§ **Directions**: Your answer must be the exact lines below, starting with the line with "You are a computer-use" and going on through the line with "Image resolution: width=770", both included, with no pictures.

§ **Raw data**:
══════════

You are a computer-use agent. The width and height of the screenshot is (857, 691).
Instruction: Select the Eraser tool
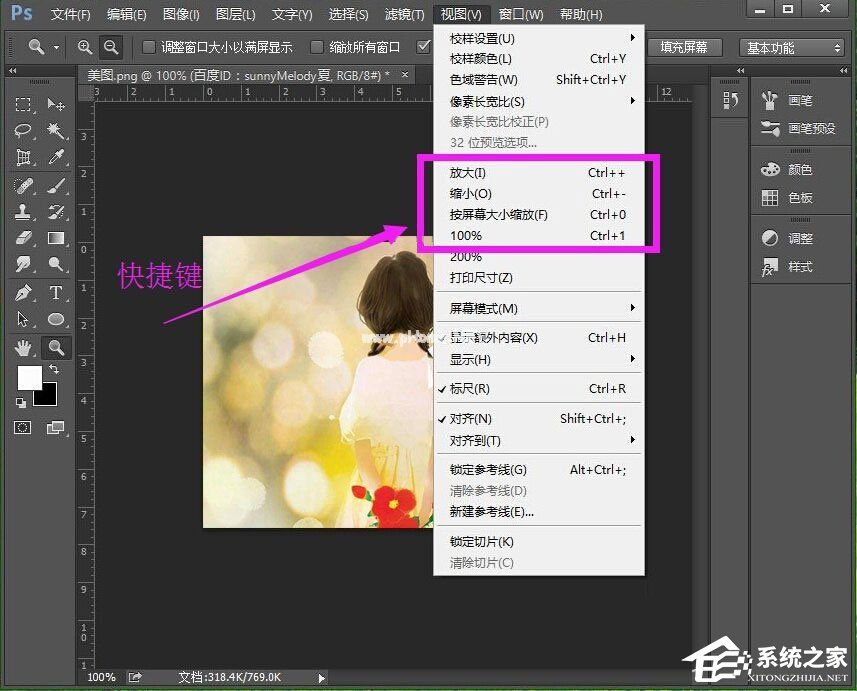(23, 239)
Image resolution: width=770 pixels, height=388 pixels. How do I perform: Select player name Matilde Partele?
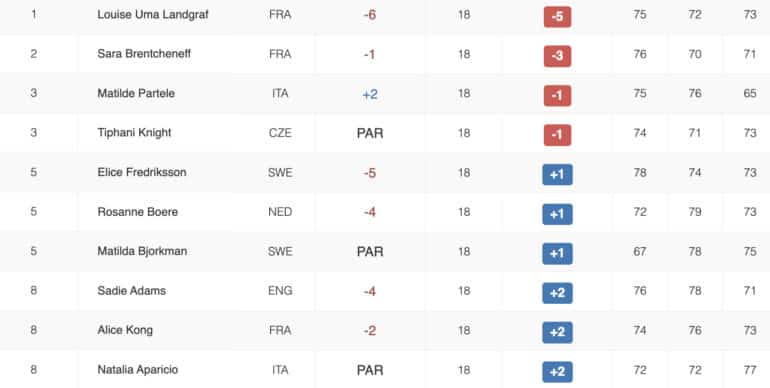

══════════

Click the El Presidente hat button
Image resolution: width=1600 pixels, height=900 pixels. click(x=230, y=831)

══════════

§ **Response to this task**:
You are a computer-use agent. The width and height of the screenshot is (857, 691).
Instruction: Select the Eraser tool
(23, 239)
Image resolution: width=770 pixels, height=388 pixels. How do I perform: Select player name Matilde Partele?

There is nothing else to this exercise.